** Opening Entries shown block **

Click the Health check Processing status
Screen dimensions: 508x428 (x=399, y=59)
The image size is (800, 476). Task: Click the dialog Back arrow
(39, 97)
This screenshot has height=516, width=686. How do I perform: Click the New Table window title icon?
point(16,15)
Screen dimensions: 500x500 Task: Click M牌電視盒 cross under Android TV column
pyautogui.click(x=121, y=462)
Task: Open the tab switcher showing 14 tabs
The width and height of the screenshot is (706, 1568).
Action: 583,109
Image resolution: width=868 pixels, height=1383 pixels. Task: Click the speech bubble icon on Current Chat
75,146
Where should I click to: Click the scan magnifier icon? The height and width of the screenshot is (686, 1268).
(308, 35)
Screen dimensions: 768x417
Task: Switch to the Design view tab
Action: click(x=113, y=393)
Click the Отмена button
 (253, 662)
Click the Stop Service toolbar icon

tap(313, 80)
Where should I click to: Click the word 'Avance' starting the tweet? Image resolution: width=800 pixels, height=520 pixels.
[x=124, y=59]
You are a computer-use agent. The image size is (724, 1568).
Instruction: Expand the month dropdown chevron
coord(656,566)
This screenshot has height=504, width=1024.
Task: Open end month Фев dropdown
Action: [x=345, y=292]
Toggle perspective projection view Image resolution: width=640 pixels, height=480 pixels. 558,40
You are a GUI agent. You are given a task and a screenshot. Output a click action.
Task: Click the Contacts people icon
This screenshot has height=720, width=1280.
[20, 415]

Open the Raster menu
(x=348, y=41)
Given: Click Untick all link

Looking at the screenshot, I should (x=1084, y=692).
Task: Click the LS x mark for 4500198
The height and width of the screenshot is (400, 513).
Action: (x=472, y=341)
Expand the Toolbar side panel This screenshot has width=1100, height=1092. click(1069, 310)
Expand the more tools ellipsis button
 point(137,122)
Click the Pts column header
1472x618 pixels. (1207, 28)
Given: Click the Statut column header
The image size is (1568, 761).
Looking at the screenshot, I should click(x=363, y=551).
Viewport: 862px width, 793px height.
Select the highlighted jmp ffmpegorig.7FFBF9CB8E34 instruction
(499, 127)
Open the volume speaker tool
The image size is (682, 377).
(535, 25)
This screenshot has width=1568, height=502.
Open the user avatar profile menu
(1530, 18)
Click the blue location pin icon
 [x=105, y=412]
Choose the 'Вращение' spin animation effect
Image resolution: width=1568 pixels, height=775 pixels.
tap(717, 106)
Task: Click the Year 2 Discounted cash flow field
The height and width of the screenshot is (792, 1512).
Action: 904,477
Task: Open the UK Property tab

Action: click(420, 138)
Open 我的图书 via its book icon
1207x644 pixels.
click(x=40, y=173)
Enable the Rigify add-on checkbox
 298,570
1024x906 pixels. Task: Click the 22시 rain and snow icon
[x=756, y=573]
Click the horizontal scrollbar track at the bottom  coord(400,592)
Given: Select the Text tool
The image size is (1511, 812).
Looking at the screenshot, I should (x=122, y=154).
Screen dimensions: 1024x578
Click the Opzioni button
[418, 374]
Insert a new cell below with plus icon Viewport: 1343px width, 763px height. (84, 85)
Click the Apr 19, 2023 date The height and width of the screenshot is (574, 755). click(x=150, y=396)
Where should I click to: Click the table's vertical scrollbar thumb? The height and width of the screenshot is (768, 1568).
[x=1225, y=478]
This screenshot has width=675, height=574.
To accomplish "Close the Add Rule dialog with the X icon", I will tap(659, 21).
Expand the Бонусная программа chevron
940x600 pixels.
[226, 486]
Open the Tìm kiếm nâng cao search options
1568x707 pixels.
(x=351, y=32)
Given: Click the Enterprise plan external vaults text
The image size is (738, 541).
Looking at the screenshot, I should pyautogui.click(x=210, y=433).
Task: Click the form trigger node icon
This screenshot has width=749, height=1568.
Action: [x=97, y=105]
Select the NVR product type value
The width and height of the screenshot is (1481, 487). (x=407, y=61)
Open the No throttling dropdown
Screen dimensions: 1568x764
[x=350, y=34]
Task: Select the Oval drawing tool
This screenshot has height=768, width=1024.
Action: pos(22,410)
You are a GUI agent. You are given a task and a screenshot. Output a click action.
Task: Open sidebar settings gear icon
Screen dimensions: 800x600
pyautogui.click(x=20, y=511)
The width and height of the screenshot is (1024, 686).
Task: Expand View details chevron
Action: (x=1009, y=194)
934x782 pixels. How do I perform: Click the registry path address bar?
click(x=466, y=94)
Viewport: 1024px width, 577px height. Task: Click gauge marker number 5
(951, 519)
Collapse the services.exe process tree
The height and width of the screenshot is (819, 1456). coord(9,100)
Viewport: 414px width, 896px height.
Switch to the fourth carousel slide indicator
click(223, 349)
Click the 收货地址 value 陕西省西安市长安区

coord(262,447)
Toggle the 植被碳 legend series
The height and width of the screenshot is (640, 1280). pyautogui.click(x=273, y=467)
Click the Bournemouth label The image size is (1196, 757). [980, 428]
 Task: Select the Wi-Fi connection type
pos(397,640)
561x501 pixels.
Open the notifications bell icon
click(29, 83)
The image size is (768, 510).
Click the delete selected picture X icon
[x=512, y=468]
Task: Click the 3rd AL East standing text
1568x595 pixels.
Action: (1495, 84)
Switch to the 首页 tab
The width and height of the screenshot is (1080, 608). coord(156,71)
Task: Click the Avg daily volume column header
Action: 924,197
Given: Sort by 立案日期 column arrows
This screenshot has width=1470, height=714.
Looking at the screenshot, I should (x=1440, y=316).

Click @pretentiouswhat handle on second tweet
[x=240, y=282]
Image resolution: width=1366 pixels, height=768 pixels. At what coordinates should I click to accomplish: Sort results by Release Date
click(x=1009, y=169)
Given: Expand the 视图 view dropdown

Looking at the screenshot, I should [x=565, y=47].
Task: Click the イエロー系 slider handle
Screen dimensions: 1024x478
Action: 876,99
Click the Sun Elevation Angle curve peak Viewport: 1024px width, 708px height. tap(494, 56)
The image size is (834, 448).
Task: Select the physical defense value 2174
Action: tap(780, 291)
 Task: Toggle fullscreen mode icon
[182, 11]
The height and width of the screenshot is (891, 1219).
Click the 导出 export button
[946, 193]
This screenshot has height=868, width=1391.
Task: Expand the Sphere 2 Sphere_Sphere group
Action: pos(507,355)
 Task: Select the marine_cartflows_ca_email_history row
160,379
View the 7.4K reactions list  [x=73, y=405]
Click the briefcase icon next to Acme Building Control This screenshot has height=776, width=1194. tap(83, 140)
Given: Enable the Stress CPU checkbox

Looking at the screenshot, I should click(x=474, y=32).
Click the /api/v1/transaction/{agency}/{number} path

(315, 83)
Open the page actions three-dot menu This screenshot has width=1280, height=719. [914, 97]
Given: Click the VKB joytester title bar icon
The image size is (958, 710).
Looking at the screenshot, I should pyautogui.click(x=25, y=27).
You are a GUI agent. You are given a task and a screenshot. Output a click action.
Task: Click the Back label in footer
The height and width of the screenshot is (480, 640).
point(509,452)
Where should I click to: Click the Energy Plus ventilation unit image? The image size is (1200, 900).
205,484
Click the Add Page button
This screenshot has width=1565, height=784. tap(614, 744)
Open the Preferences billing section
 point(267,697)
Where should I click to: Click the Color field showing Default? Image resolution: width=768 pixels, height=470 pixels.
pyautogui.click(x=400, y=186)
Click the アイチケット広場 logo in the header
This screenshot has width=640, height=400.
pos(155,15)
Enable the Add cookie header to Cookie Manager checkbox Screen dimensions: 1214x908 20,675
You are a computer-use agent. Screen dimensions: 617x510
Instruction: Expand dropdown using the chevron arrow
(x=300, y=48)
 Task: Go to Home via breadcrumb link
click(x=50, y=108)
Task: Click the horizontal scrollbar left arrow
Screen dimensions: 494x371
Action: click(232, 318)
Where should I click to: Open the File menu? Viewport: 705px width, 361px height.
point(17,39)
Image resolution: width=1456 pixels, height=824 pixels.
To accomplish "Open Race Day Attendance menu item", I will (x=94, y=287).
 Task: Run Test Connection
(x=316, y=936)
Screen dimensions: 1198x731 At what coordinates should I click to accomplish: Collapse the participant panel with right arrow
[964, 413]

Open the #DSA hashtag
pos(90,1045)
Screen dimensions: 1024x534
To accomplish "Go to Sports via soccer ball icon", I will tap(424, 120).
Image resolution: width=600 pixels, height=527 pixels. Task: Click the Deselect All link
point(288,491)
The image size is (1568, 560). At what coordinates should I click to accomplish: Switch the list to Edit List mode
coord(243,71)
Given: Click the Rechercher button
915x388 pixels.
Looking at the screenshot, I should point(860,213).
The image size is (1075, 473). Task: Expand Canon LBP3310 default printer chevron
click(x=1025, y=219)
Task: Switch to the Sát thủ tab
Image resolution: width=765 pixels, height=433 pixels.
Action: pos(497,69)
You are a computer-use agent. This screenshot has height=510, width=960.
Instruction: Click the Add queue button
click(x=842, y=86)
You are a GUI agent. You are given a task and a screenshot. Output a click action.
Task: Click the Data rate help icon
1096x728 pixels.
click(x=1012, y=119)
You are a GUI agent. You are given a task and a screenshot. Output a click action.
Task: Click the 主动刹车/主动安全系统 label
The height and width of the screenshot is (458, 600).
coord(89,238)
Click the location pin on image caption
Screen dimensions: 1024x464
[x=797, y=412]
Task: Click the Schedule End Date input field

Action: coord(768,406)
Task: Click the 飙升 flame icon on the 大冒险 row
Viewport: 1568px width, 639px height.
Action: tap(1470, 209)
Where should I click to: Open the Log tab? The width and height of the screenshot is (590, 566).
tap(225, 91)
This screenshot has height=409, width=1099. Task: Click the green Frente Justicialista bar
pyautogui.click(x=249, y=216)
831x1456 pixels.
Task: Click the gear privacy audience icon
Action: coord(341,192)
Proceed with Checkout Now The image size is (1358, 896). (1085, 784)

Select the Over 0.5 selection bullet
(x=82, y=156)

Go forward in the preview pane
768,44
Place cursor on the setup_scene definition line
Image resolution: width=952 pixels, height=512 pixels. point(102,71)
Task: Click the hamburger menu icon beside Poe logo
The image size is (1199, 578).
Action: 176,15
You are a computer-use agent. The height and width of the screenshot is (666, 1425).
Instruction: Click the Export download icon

** Closing Entries shown block **

Activity —
Every line above that includes the word "computer" must appear in the answer.

The answer —
You are a computer-use agent. The image size is (724, 1568).
You are a computer-use agent. Screen dimensions: 617x510
You are a computer-use agent. This screenshot has height=510, width=960.
You are a computer-use agent. The height and width of the screenshot is (666, 1425).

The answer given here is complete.